### BRANO SCELTO:
Domenica 17 novembre 2024 - 33 B (Mc 13,24-32)
Gesù nel vangelo non annuncia la fine del mondo, ma il senso della storia. Non raramente l’ultimo giorno della storia, in passato, è stato usato per creare paura, ma questa non è la prospettiva del vangelo: è il volto perverso di Dio. Innanzitutto ci viene detto che il mondo è fragile: il sole si oscurerà, la luna non darà più la sua luce, le stelle cadranno. È vero che molti punti di riferimento cadono, ma è altrettanto vero che c’è qualcosa che resiste: «Passeranno i cieli, passerà la terra, ma le mie parole non passeranno». Gesù ci sta dicendo: non aver paura, costruisci sulla mia parola e la tua casa non crollerà. Se guardi una pianta impari chi è Dio: Egli non è un ramo secco, un legnetto da ardere nel fuoco, ma un tralcio verde. Chi direbbe che sotto la corteccia del ramo si nasconde un piccolo germoglio? Chi direbbe che dalle asprezze della vita può nascere altra vita? Dio ci domanda uno nuovo sguardo.

### OBIETTIVO:
Indica per ciascuna affermazione se concorda con il brano scelto, rispondendo sì o no e citando alla lettera le parole del brano che decidono la risposta.
1. Gesù nel vangelo annuncia la fine del mondo.
2. Le parole di Gesù non passeranno.
3. Dio è paragonato a un ramo secco.

### SEZIONE DATI:

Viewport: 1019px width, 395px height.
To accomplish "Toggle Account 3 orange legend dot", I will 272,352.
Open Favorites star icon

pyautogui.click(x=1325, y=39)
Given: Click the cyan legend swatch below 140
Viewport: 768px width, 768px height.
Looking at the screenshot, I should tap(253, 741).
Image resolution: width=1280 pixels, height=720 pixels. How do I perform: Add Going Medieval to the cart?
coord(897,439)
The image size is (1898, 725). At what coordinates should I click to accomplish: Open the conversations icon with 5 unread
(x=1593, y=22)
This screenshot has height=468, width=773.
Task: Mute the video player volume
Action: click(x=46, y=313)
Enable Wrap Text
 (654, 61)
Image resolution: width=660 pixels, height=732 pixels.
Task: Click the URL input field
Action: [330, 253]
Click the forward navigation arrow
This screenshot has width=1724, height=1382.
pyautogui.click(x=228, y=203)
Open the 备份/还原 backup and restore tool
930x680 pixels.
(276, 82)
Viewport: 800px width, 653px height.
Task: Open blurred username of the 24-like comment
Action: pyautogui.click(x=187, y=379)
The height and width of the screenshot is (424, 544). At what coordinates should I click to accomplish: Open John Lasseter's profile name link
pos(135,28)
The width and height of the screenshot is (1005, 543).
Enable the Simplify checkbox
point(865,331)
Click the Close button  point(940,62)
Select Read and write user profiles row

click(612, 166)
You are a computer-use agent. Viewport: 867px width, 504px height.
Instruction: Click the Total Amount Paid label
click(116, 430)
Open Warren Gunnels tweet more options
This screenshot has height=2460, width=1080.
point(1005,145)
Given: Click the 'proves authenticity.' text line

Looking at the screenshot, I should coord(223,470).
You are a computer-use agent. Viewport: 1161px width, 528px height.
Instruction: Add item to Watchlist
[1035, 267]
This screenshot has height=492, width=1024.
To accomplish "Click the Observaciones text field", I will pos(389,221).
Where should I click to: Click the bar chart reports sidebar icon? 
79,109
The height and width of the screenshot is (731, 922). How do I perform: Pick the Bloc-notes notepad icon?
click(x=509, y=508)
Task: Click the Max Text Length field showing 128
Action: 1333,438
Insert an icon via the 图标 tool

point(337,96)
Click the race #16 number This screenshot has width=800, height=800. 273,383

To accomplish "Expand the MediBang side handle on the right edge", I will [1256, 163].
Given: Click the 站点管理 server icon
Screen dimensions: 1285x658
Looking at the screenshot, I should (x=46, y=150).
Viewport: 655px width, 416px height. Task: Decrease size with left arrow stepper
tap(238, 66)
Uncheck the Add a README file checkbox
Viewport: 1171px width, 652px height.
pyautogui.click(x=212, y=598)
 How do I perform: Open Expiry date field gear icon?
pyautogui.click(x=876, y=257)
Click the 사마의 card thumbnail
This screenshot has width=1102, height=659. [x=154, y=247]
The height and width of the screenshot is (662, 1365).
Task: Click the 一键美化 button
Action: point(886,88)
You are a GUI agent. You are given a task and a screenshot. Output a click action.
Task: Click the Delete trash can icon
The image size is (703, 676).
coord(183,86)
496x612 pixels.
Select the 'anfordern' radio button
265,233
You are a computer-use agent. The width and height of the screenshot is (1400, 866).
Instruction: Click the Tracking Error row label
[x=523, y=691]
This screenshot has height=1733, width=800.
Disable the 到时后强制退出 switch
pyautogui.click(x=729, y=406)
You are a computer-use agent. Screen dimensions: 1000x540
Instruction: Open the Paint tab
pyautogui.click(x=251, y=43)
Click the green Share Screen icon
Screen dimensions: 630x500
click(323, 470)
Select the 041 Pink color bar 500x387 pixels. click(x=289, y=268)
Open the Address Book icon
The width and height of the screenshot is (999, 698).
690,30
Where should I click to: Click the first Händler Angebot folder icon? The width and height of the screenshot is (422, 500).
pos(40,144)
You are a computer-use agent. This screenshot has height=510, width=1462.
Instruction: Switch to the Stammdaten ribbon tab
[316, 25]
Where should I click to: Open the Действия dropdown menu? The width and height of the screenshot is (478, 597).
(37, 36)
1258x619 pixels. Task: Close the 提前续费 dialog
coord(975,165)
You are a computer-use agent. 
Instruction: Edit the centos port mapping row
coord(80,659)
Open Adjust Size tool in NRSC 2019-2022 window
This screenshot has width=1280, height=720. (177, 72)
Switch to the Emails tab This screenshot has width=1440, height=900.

### SOLUZIONE PROPOSTA:
1. No: «Gesù nel vangelo non annuncia la fine del mondo, ma il senso della storia.»
2. Sì: «Passeranno i cieli, passerà la terra, ma le mie parole non passeranno»
3. No: «Egli non è un ramo secco, un legnetto da ardere nel fuoco, ma un tralcio verde.»